Developed by Japanese philosopher George Ohsawa, macrobiotic diets take a holistic approach to health and focus on using organic, local and seasonal produce. It tries to connect our diet to other aspects of our wellbeing such as exercise and meditation, and aims to reduce animal products.
While in Girona, I met Matthias Hespe who is trained in the theory and practice of macrobiotic cuisine and who keeps his finger on the pulse of culinary trends that globalization has introduced into our eating habits. With over 30 years experience, Matthias regularly runs cooking classes from his studio kitchen EspaiCuinarSa and he actively works on the theories behind why certain ingredients are used and various themes such as health, wellness, ecology, sustainability and happiness.
He opened his school in 2015 and since then, has been offering private healthy cooking classes, using ingredients from his own organic garden.
“You should always have a mixture of both cooked and raw food on your plate,” Matthias tells me as he looks through different jars of dried seaweed – kombu, arame, wakame. He goes on to tell me that I should use seaweed as often as I can because it helps fight stress and acidity in the body. Though he did caution against raw seaweed for people with hypersensitive thyroids.
When I was visiting Matthias, he was going to show me how to cook a vegetarian paella with vaporized integral rice, vegetables and smoked tofu. Dessert was going to be a modest polenta cake with fresh fruit as well as dried fruit and nuts.
I was extremely curious about macrobiotic cuisine and what it entailed. How adding certain ingredients or processes can change the entire gastronomy experience as well as improve one’s overall wellbeing.

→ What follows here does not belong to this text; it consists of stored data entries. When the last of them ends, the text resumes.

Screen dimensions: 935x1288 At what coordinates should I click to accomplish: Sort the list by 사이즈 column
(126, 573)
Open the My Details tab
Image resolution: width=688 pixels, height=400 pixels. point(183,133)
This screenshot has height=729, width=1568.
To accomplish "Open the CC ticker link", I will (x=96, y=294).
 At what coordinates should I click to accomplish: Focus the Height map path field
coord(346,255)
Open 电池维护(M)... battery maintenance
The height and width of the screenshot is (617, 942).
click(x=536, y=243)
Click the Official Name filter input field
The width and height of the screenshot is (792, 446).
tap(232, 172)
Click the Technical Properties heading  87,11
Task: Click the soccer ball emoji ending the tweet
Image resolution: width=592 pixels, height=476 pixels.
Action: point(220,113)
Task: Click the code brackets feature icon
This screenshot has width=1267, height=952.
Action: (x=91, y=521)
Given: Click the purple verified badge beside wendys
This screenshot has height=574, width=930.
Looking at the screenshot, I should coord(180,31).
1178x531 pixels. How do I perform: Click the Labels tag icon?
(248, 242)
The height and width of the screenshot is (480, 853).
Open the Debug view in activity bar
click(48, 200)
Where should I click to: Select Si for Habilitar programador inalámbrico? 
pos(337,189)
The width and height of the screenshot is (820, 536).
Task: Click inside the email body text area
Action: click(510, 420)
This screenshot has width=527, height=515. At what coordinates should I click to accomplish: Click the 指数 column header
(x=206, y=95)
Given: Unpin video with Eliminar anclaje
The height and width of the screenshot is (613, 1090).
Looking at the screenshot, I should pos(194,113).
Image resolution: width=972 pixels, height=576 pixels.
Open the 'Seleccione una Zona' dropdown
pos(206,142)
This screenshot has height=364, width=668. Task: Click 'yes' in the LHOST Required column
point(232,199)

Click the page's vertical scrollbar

For example, I have a salty palate and would always pick something salty over something sweet. Matthias told me that using salted crushed sesame seeds adds instant flavor instead of adding more salt to my meal.
On the subject of nuts.. Matthias said that dry toasting nuts without oil was excellent for digestion. I wanted to know more tips regarding which ingredients to use and their secret powers as well as any cooking intel he could share.
The best moment to add salt is when the water starts boiling, Matthias tells me. Use kuzu – a plant root – as a natural gluten-free thickener instead of flour. Cinnamon is good for diabetics and doesn’t allow sugar to be absorbed as quickly by the body. Miso and soy sauce help mineralize the body.
But as always, everything in moderation.
“Oh, and if you add a pinch of salt to fruit… they get sweeter,” Matthias adds before sprinkling salt into the bowl of diced fruit for our polenta cake.
By the time I left Matthias and EspaiCuinarSa, I’d taken a bag of cooking tips with me, guaranteed to make me feel better holistically by listening to my body and choosing the right ingredients to soothe, treat, comfort, and make it feel good.